*Texte d'étude:*
◆ ◆ ◆

La Terre prépare sa défense contre la menace des astéroïdes
- Par Tristan Vey , Service infographie du Figaro
- Mis à jour le 14/04/2015 à 21:08
- Publié le 14/04/2015 à 19:39
INFOGRAPHIE - Deux missions spatiales américaine et européenne vont essayer de dévier la trajectoire d'un petit corps rocheux.
Les astéroïdes sont une menace réelle pour l'humanité. Les spécialistes estiment qu'il en tombe un d'une centaine de mètres tous les 1000 ans environ. Ce type de caillou, qui file à plusieurs dizaines de milliers de km/h, pourrait rayer Paris de la carte en un clin d'œil. S'il s'abîmait dans l'océan, il soulèverait une vague destructrice de plusieurs dizaines de mètres de haut. Une catastrophe pour les villes côtières voisines.
Conscients de cette épée de Damoclès astronomique, les scientifiques se réunissent tous les deux ans pour faire le point des connaissances accumulées sur les corps qui croisent régulièrement l'orbite de la Terre (dits géocroiseurs ou NEO) et les solutions potentielles en cas de danger. La 4e Conférence de défense planétaire se tient ainsi cette semaine à Frascati, en Italie.
Outre les conférences scientifiques, cette réunion est aussi l'occasion de réaliser un exercice de simulation d'impact. Le lundi, les participants apprennent la découverte d'un astéroïde fictif présentant une menace. Différents groupes de travail étudient alors la trajectoire, les conséquences possibles, les solutions éventuelles, la communication à adopter avec le grand public, etc.
Il y a deux ans, lors du premier exercice de ce type, les experts n'avaient pas réussi à se mettre d'accord sur la stratégie à adopter, rendant inévitable la destruction de la ville de Nice. «En cas de menace réelle, nous ne sommes clairement pas prêts», constate Patrick Michel, directeur de recherche CNRS à l'observatoire de Nice-Côte d'Azur, spécialiste de renommée mondiale des astéroïdes.
Un long «hiver astéroïdal»
Aucune agence spatiale n'a encore mené à son terme une mission de détournement ou de destruction d'astéroïdes. Les agences européenne (ESA) et américaine (Nasa) se sont ainsi associées pour monter le projet Aida qui prévoit le lancement de deux sondes en 2020 vers un astéroïde double: Didymos, 800 mètres de diamètre autour duquel tourne une petite lune, Didymoon, 170 mètres.
«La partie européenne, baptisée AIM pour Asteroid Impact Mission, consiste à envoyer une sonde pour étudier et caractériser ce système, puis y poser un petit atterrisseur et déployer un micro-satellite en orbite», explique son responsable scientifique, Patrick Michel. Quelques mois plus tard, en 2021, les Américains enverront un impacteur de 300 kg, DART, chargé de percuter le plus petit des astéroïdes, à la vitesse de 22.500 km/h.
«Si le choc parvient à éjecter de la matière, cela devrait augmenter significativement la déviation qui sera étudiée par AIM», note Patrick Michel. «Notre objectif est d'arriver à prédire grâce aux études de surface et de structure interne la manière dont l'impacteur va influencer la trajectoire des astéroïdes.»

◆ ◆ ◆

*Ensemble de lignes:*
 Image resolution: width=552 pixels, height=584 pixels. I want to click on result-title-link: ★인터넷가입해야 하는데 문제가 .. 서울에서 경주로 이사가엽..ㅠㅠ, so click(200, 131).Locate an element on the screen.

◆ ◆ ◆

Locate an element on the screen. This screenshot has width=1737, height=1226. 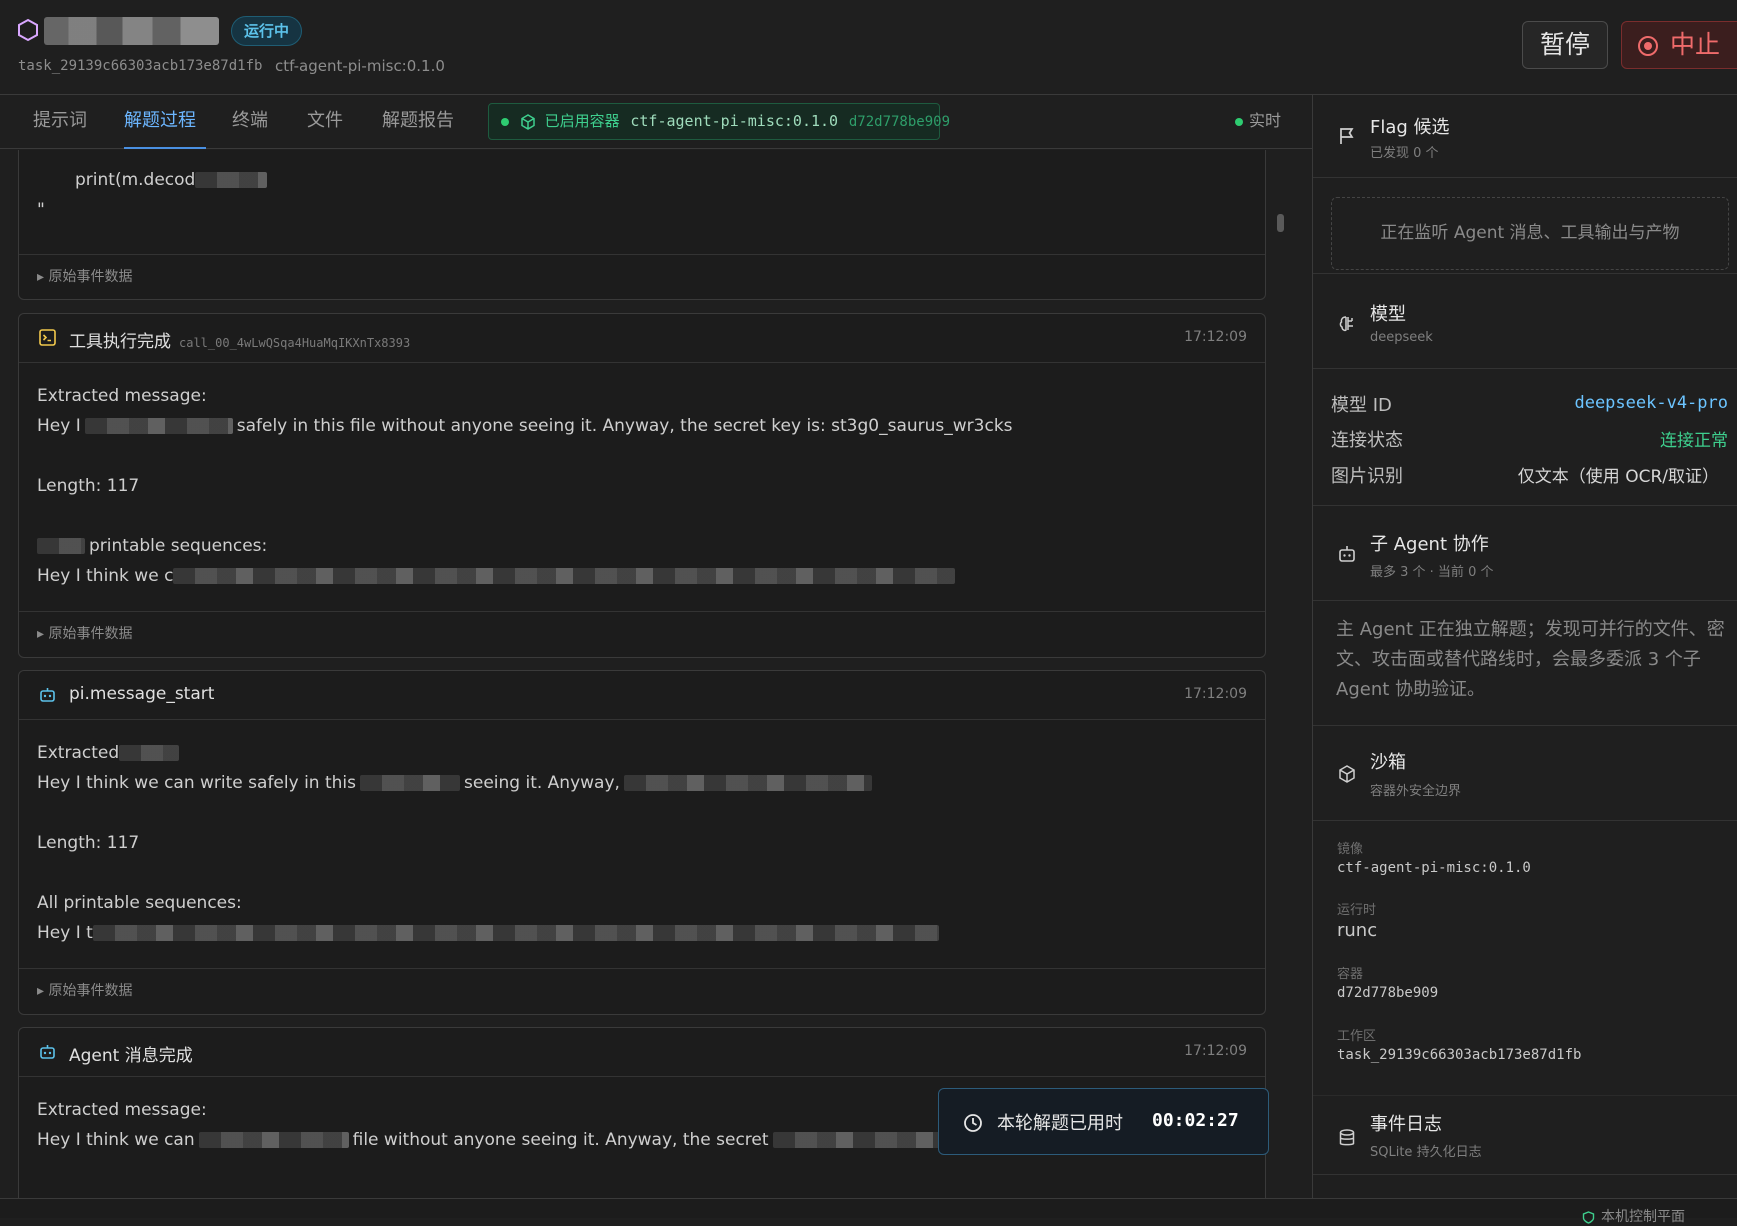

◆ ◆ ◆

*Exercices:*
• A. Dans quelle ville et quel pays la 4e Conférence de défense planétaire se tient-elle, d'après le texte d'étude ?
• B. Indiquez si chacune des affirmations suivantes concorde avec le texte d'étude : (i) la sonde européenne AIM est chargée de percuter le plus petit des astéroïdes ; (ii) Didymos mesure 800 mètres de diamètre ; (iii) lors du premier exercice, il y a deux ans, les experts s'étaient accordés sur une stratégie.
• C. Restituez sans rien changer le passage du texte d'étude qui va de « Les astéroïdes sont » à « villes côtières voisines. ».

*Réponses par exercice:*
• A. À Frascati, en Italie.

• B.
(i) Non : « les Américains enverront un impacteur de 300 kg, DART, chargé de percuter le plus petit des astéroïdes ».
(ii) Oui : « Didymos, 800 mètres de diamètre ».
(iii) Non : « les experts n'avaient pas réussi à se mettre d'accord sur la stratégie à adopter ».

• C.
Les astéroïdes sont une menace réelle pour l'humanité. Les spécialistes estiment qu'il en tombe un d'une centaine de mètres tous les 1000 ans environ. Ce type de caillou, qui file à plusieurs dizaines de milliers de km/h, pourrait rayer Paris de la carte en un clin d'œil. S'il s'abîmait dans l'océan, il soulèverait une vague destructrice de plusieurs dizaines de mètres de haut. Une catastrophe pour les villes côtières voisines.